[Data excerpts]
▬▬▬

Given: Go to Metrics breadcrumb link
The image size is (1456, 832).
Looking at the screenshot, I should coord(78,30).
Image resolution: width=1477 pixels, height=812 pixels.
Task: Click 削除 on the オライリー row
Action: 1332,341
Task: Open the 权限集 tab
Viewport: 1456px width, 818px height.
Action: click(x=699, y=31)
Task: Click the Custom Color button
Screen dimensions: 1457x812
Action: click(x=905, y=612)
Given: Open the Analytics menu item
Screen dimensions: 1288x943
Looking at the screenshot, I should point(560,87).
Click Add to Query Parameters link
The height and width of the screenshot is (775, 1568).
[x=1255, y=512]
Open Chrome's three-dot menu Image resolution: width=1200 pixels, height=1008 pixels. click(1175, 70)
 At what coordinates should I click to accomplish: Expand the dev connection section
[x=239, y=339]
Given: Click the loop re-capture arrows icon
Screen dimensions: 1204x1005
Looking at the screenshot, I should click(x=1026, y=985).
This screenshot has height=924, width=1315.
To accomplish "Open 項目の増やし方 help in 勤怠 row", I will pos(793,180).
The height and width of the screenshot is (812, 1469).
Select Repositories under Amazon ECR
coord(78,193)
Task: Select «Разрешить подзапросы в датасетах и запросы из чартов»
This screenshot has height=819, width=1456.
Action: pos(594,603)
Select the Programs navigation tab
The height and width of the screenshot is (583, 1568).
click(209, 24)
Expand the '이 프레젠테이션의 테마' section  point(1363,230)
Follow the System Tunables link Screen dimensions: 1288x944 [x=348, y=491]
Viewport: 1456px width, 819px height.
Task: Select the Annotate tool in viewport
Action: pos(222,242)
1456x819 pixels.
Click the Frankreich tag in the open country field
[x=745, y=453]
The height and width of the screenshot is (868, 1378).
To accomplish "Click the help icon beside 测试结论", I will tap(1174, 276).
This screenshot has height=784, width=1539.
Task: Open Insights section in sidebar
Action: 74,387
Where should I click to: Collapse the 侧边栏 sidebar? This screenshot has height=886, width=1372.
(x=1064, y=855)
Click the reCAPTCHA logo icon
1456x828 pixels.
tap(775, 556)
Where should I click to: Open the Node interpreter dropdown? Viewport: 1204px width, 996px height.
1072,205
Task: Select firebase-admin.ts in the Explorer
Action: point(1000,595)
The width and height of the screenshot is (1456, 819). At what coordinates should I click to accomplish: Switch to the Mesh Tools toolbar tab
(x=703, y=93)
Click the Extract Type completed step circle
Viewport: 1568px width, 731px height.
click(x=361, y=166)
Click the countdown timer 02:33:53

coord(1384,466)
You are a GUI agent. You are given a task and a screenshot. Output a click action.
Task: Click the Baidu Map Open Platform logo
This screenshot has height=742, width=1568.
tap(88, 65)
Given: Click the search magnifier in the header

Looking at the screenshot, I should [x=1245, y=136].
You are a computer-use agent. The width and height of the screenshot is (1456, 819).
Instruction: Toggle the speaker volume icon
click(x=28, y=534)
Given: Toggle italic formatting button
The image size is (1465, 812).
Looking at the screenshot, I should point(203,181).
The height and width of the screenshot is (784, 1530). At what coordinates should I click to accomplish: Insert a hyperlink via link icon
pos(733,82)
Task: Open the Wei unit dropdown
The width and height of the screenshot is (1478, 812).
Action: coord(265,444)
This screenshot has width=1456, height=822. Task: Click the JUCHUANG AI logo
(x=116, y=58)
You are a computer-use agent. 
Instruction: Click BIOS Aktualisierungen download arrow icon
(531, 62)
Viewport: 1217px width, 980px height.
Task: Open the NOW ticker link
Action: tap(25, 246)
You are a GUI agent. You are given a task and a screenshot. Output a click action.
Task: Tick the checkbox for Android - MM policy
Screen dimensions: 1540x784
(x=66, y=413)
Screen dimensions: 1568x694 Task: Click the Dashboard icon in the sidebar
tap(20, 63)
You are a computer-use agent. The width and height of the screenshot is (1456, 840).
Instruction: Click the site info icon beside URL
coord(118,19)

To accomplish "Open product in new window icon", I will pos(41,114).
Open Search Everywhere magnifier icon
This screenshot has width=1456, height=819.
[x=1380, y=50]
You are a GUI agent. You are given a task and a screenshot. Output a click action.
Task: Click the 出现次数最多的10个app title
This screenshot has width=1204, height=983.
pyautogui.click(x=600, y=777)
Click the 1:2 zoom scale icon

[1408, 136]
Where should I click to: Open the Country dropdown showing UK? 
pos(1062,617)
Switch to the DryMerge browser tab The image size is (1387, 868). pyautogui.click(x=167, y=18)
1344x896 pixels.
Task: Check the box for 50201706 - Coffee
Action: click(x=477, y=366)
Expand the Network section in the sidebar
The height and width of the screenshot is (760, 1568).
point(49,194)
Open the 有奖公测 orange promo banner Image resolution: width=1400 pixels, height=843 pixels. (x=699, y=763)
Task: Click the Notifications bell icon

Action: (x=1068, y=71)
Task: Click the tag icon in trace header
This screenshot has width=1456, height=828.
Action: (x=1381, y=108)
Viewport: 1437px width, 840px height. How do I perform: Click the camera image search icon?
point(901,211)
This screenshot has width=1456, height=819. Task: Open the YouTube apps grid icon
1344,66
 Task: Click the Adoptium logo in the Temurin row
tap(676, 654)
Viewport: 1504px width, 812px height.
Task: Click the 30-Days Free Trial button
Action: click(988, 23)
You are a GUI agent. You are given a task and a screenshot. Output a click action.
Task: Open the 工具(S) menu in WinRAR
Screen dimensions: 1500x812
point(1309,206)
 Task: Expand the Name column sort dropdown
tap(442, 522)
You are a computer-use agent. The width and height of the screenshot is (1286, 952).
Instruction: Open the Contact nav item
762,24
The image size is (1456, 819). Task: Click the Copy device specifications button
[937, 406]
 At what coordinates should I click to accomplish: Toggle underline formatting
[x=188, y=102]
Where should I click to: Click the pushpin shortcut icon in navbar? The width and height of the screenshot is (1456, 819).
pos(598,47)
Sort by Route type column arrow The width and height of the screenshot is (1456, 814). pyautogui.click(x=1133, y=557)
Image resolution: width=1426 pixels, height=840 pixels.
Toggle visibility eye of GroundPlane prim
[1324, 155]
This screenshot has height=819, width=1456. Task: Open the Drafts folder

▬▬▬

**INSTRUCTIONS FOR THE TASK:** Write the entries out once more, exactly as given.

**RESULT OF THIS TASK:**
Given: Go to Metrics breadcrumb link
The image size is (1456, 832).
Looking at the screenshot, I should coord(78,30).
Image resolution: width=1477 pixels, height=812 pixels.
Task: Click 削除 on the オライリー row
Action: 1332,341
Task: Open the 权限集 tab
Viewport: 1456px width, 818px height.
Action: click(x=699, y=31)
Task: Click the Custom Color button
Screen dimensions: 1457x812
Action: click(x=905, y=612)
Given: Open the Analytics menu item
Screen dimensions: 1288x943
Looking at the screenshot, I should point(560,87).
Click Add to Query Parameters link
The height and width of the screenshot is (775, 1568).
[x=1255, y=512]
Open Chrome's three-dot menu Image resolution: width=1200 pixels, height=1008 pixels. click(1175, 70)
 At what coordinates should I click to accomplish: Expand the dev connection section
[x=239, y=339]
Given: Click the loop re-capture arrows icon
Screen dimensions: 1204x1005
Looking at the screenshot, I should click(x=1026, y=985).
This screenshot has height=924, width=1315.
To accomplish "Open 項目の増やし方 help in 勤怠 row", I will pos(793,180).
The height and width of the screenshot is (812, 1469).
Select Repositories under Amazon ECR
coord(78,193)
Task: Select «Разрешить подзапросы в датасетах и запросы из чартов»
This screenshot has height=819, width=1456.
Action: pos(594,603)
Select the Programs navigation tab
The height and width of the screenshot is (583, 1568).
click(209, 24)
Expand the '이 프레젠테이션의 테마' section  point(1363,230)
Follow the System Tunables link Screen dimensions: 1288x944 [x=348, y=491]
Viewport: 1456px width, 819px height.
Task: Select the Annotate tool in viewport
Action: pos(222,242)
1456x819 pixels.
Click the Frankreich tag in the open country field
[x=745, y=453]
The height and width of the screenshot is (868, 1378).
To accomplish "Click the help icon beside 测试结论", I will tap(1174, 276).
This screenshot has height=784, width=1539.
Task: Open Insights section in sidebar
Action: 74,387
Where should I click to: Collapse the 侧边栏 sidebar? This screenshot has height=886, width=1372.
(x=1064, y=855)
Click the reCAPTCHA logo icon
1456x828 pixels.
tap(775, 556)
Where should I click to: Open the Node interpreter dropdown? Viewport: 1204px width, 996px height.
1072,205
Task: Select firebase-admin.ts in the Explorer
Action: point(1000,595)
The width and height of the screenshot is (1456, 819). At what coordinates should I click to accomplish: Switch to the Mesh Tools toolbar tab
(x=703, y=93)
Click the Extract Type completed step circle
Viewport: 1568px width, 731px height.
click(x=361, y=166)
Click the countdown timer 02:33:53

coord(1384,466)
You are a GUI agent. You are given a task and a screenshot. Output a click action.
Task: Click the Baidu Map Open Platform logo
This screenshot has height=742, width=1568.
tap(88, 65)
Given: Click the search magnifier in the header

Looking at the screenshot, I should [x=1245, y=136].
You are a computer-use agent. The width and height of the screenshot is (1456, 819).
Instruction: Toggle the speaker volume icon
click(x=28, y=534)
Given: Toggle italic formatting button
The image size is (1465, 812).
Looking at the screenshot, I should point(203,181).
The height and width of the screenshot is (784, 1530). At what coordinates should I click to accomplish: Insert a hyperlink via link icon
pos(733,82)
Task: Open the Wei unit dropdown
The width and height of the screenshot is (1478, 812).
Action: coord(265,444)
This screenshot has width=1456, height=822. Task: Click the JUCHUANG AI logo
(x=116, y=58)
You are a computer-use agent. 
Instruction: Click BIOS Aktualisierungen download arrow icon
(531, 62)
Viewport: 1217px width, 980px height.
Task: Open the NOW ticker link
Action: tap(25, 246)
You are a GUI agent. You are given a task and a screenshot. Output a click action.
Task: Tick the checkbox for Android - MM policy
Screen dimensions: 1540x784
(x=66, y=413)
Screen dimensions: 1568x694 Task: Click the Dashboard icon in the sidebar
tap(20, 63)
You are a computer-use agent. The width and height of the screenshot is (1456, 840).
Instruction: Click the site info icon beside URL
coord(118,19)

To accomplish "Open product in new window icon", I will pos(41,114).
Open Search Everywhere magnifier icon
This screenshot has width=1456, height=819.
[x=1380, y=50]
You are a GUI agent. You are given a task and a screenshot. Output a click action.
Task: Click the 出现次数最多的10个app title
This screenshot has width=1204, height=983.
pyautogui.click(x=600, y=777)
Click the 1:2 zoom scale icon

[1408, 136]
Where should I click to: Open the Country dropdown showing UK? 
pos(1062,617)
Switch to the DryMerge browser tab The image size is (1387, 868). pyautogui.click(x=167, y=18)
1344x896 pixels.
Task: Check the box for 50201706 - Coffee
Action: click(x=477, y=366)
Expand the Network section in the sidebar
The height and width of the screenshot is (760, 1568).
point(49,194)
Open the 有奖公测 orange promo banner Image resolution: width=1400 pixels, height=843 pixels. (x=699, y=763)
Task: Click the Notifications bell icon

Action: (x=1068, y=71)
Task: Click the tag icon in trace header
This screenshot has width=1456, height=828.
Action: (x=1381, y=108)
Viewport: 1437px width, 840px height. How do I perform: Click the camera image search icon?
point(901,211)
This screenshot has width=1456, height=819. Task: Open the YouTube apps grid icon
1344,66
 Task: Click the Adoptium logo in the Temurin row
tap(676, 654)
Viewport: 1504px width, 812px height.
Task: Click the 30-Days Free Trial button
Action: click(988, 23)
You are a GUI agent. You are given a task and a screenshot. Output a click action.
Task: Open the 工具(S) menu in WinRAR
Screen dimensions: 1500x812
point(1309,206)
 Task: Expand the Name column sort dropdown
tap(442, 522)
You are a computer-use agent. The width and height of the screenshot is (1286, 952).
Instruction: Open the Contact nav item
762,24
The image size is (1456, 819). Task: Click the Copy device specifications button
[937, 406]
 At what coordinates should I click to accomplish: Toggle underline formatting
[x=188, y=102]
Where should I click to: Click the pushpin shortcut icon in navbar? The width and height of the screenshot is (1456, 819).
pos(598,47)
Sort by Route type column arrow The width and height of the screenshot is (1456, 814). pyautogui.click(x=1133, y=557)
Image resolution: width=1426 pixels, height=840 pixels.
Toggle visibility eye of GroundPlane prim
[1324, 155]
This screenshot has height=819, width=1456. Task: Open the Drafts folder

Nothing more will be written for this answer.